Смерть отца была первой смертью, какую видел Пашка. Отец как будто вышел в другую комнату и закрыл за собою дверь. Пашка ничего не понимал, что такое случилось, ему казалось, что все еще может перемениться, что батя не умер. Ему казалось, что батя притворился, нарочно лег в гроб в своем обширном черном сюртуке и старомодной праздничной манишке с черным галстуком. Под кисеей отблескивал лысый лоб, покрытый венчиком. Непонятные руки были сложены на груди, под кисеей, крест-накрест.
Когда запели «Надгробное рыдание», кто-то вскрикнул невнятно. Пашка, который все слышал и видел, хотя и заливался горячими слезами, подумал, что это нянька Алена.
Но закричала мать. Мать стояла худенькая, в черной шали, со свечой. У нее стали заметнее две широких седых пряди в черных волосах.
Она смолкла, и у нее не было больше ни слезинки на панихиде и на Смоленском кладбище, в шестом разряде, где в глинистую яму, полную мутной воды, опустили под глухую «Вечную память» Петра Семеновича, как опускали всех странных существ василеостровских и невасилеостровских обывателей, зачем-то обывающих землю.
Глава V
Отто Вегенер и Пашка Маркушин сидели на площадке лестницы, на подоконнике, и толковали о войне.
Отто Вегенер разросся, руки и ноги у него стали большие, он не знал, куда их девать. Шинель и казенные сапоги, впрочем, ладно были пригнаны на белобрысом долговязом юнкере.

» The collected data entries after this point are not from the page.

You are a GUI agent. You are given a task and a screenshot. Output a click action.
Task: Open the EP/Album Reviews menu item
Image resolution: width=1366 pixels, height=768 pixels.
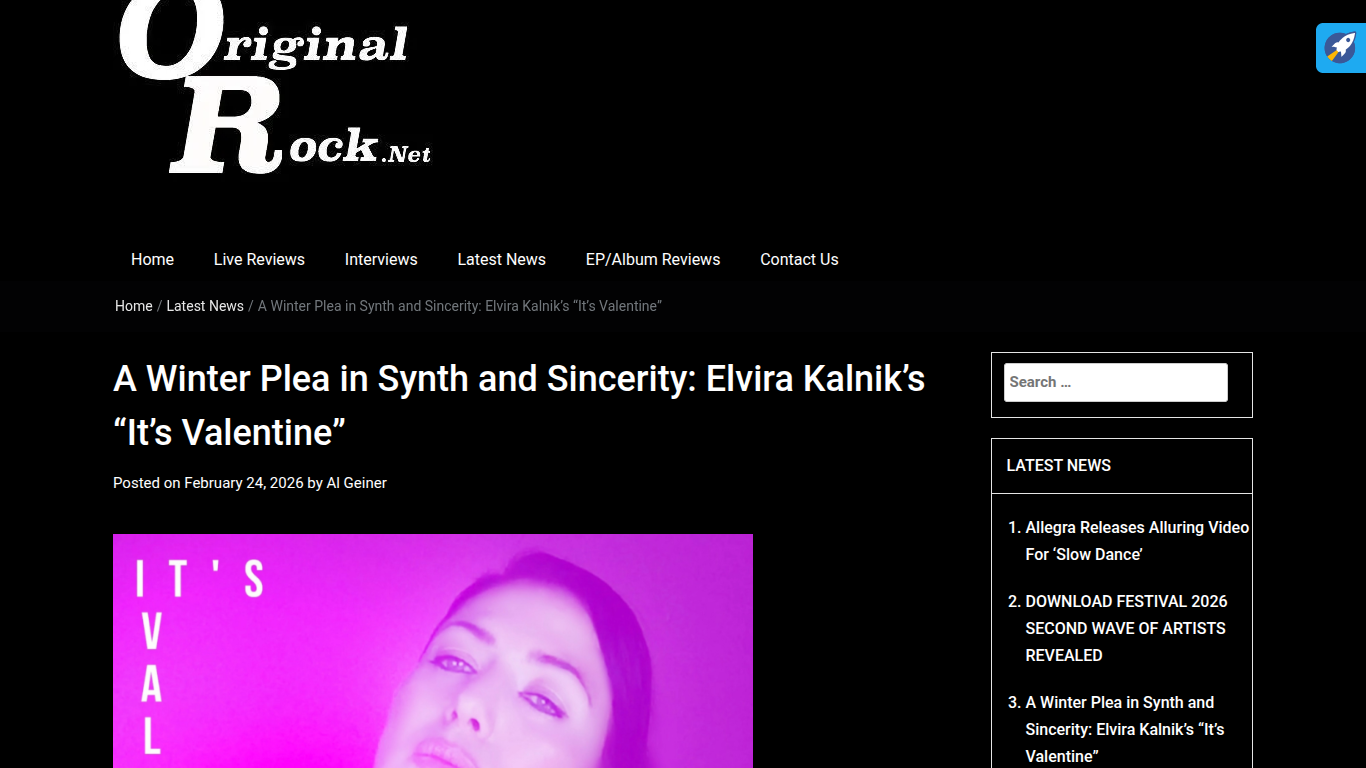[653, 259]
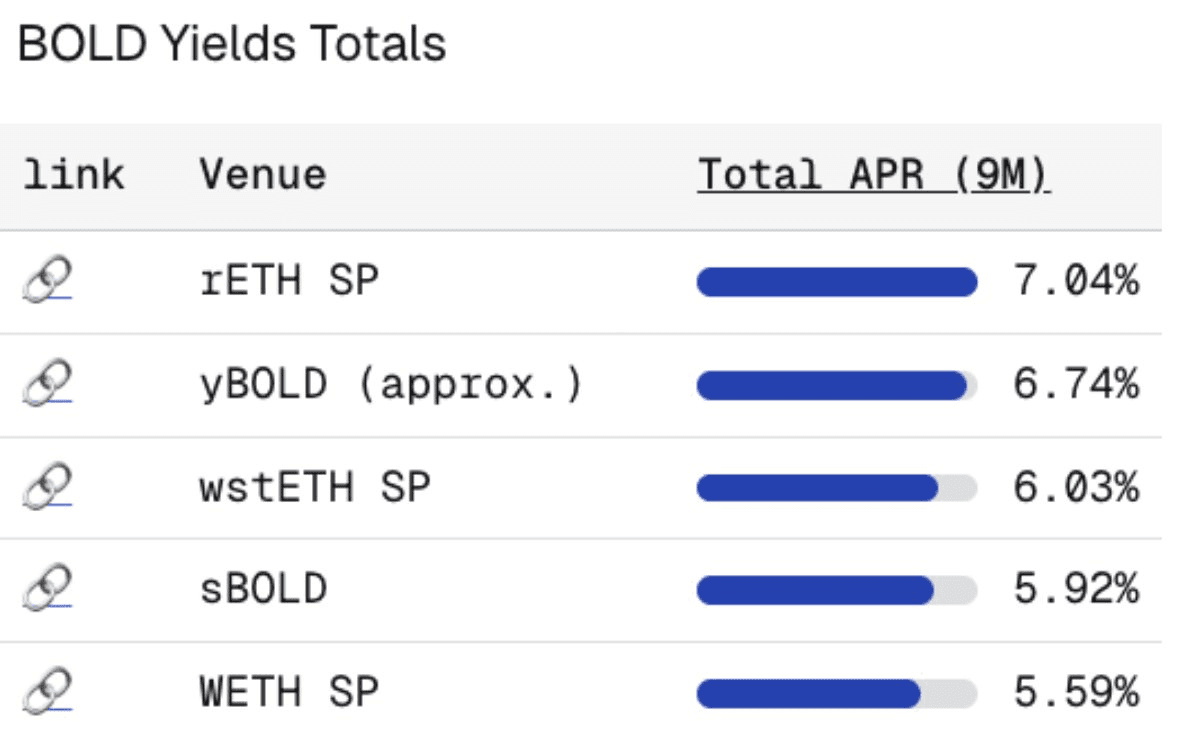Select the sBOLD venue name
The image size is (1180, 730).
263,589
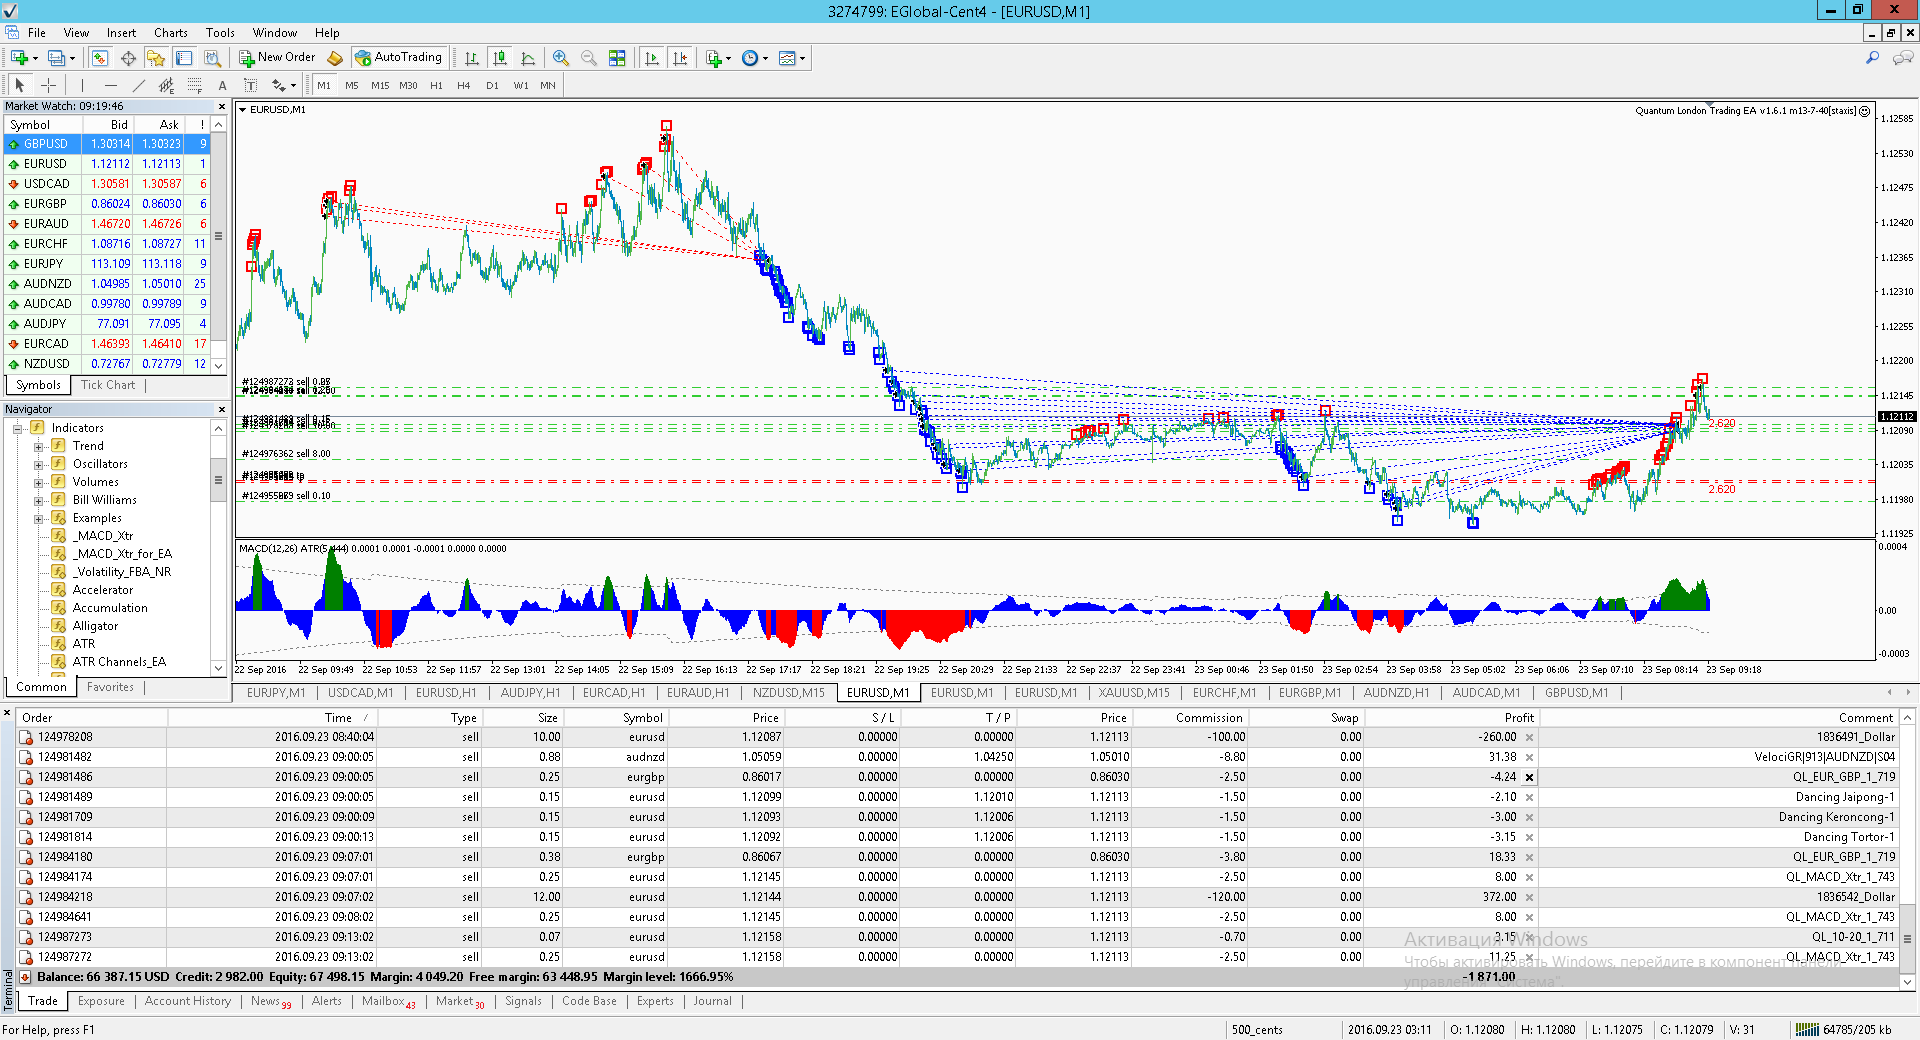Viewport: 1920px width, 1040px height.
Task: Toggle chart Auto Scroll button
Action: (652, 58)
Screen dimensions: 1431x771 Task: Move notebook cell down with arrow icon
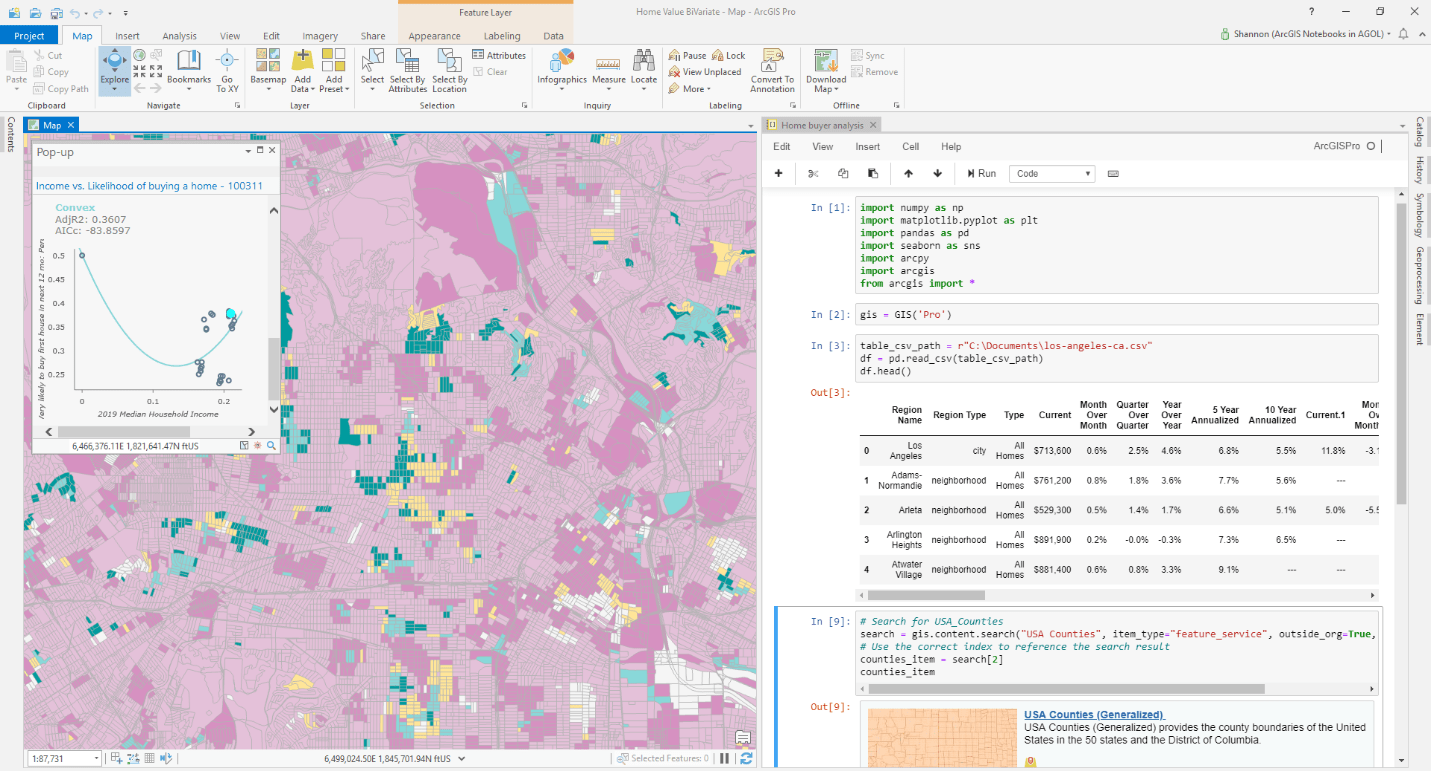[937, 173]
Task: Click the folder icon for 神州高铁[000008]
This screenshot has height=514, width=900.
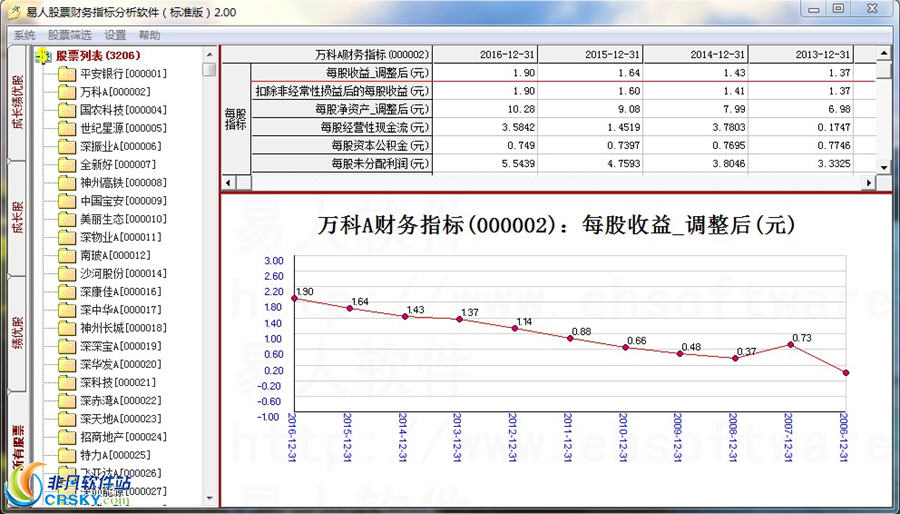Action: (67, 183)
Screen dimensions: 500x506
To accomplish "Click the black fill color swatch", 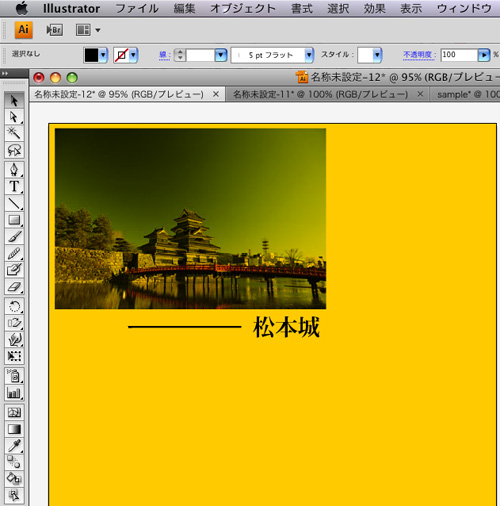I will 91,55.
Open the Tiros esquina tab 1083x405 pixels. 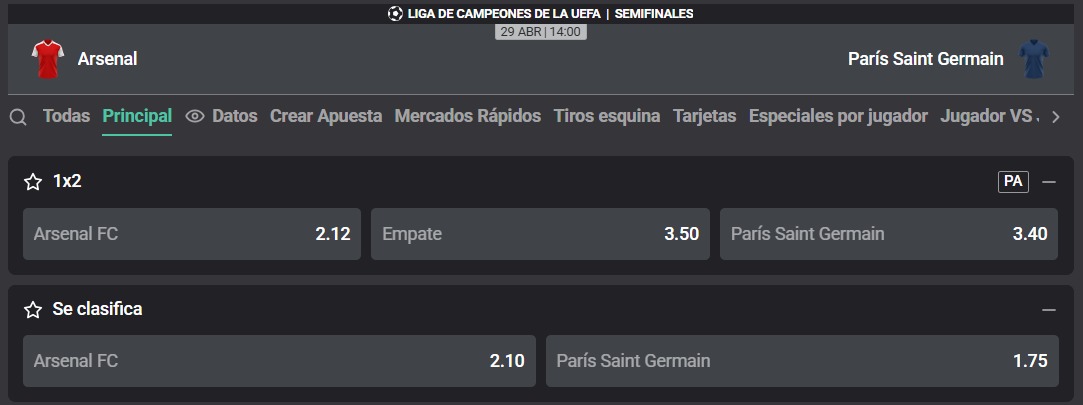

Сначала Пашка, как и Вегенер, завел себе карту военных действий, расставлял флажки на булавках, потом надоело, булавки и флажки потерялись. Вегенер к тому же знал о войне все: куда пойдут, что возьмут, какая у кого артиллерия и вообще, что будет дальше. Пашка считал русских солдат лучше всех на свете, первыми героями. Вегенер соглашался, но добавлял, что немцы тоже хорошо дерутся. Это Пашку слегка обижало, и он думал о приятеле: «А все-таки немчура».
Лихорадка первых недель войны, когда Пашка бегал на вокзалы провожать уходящие эшелоны, орал до сипоты «ура» и покупал лубки про казака Крючкова, прошла.
В самом начале все весело торопилось, куда-то бежало, гремели военные оркестры, проносились со свистом красные вагоны с солдатами, что-то орущими, машущими руками, иногда с зелеными ветвями на шапках.
Так или почти так было и в Петербурге, и в Берлине, и в Париже. Всюду были уверены, что сильнее, славнее и лучше их солдат нет на свете, что победа несомненна, что все очень скоро кончится и конец будет какой-то особенно праздничным, с музыкой. В театрах и в ресторанах часто играли гимн. Всем нравилось подыматься с торжественным шумом.
Война уже вошла в медлительную жизнь людей, но о ней еще судили по старым журналам. Еще полуверилось, что война может быть теперь, в наше время. Где-нибудь на востоке, на случай усмирения в Китае, держали солдат в барашковых шапках для охраны границ, но никакой настоящей войны с Россией ни у кого не может быть. Россия больше и сильнее всех на свете, что из того, что потерпела поражение от японцев, и если кто ее тронет, она вся подымется, все миллионы ее православных серых героев. Никто не сомневался, что Россия победит, и больше было любопытства, чем тревоги, что же такое получится, если война уже началась. С войной все почувствовали в себе что-то героическое и рассуждали все, как заправские стратеги.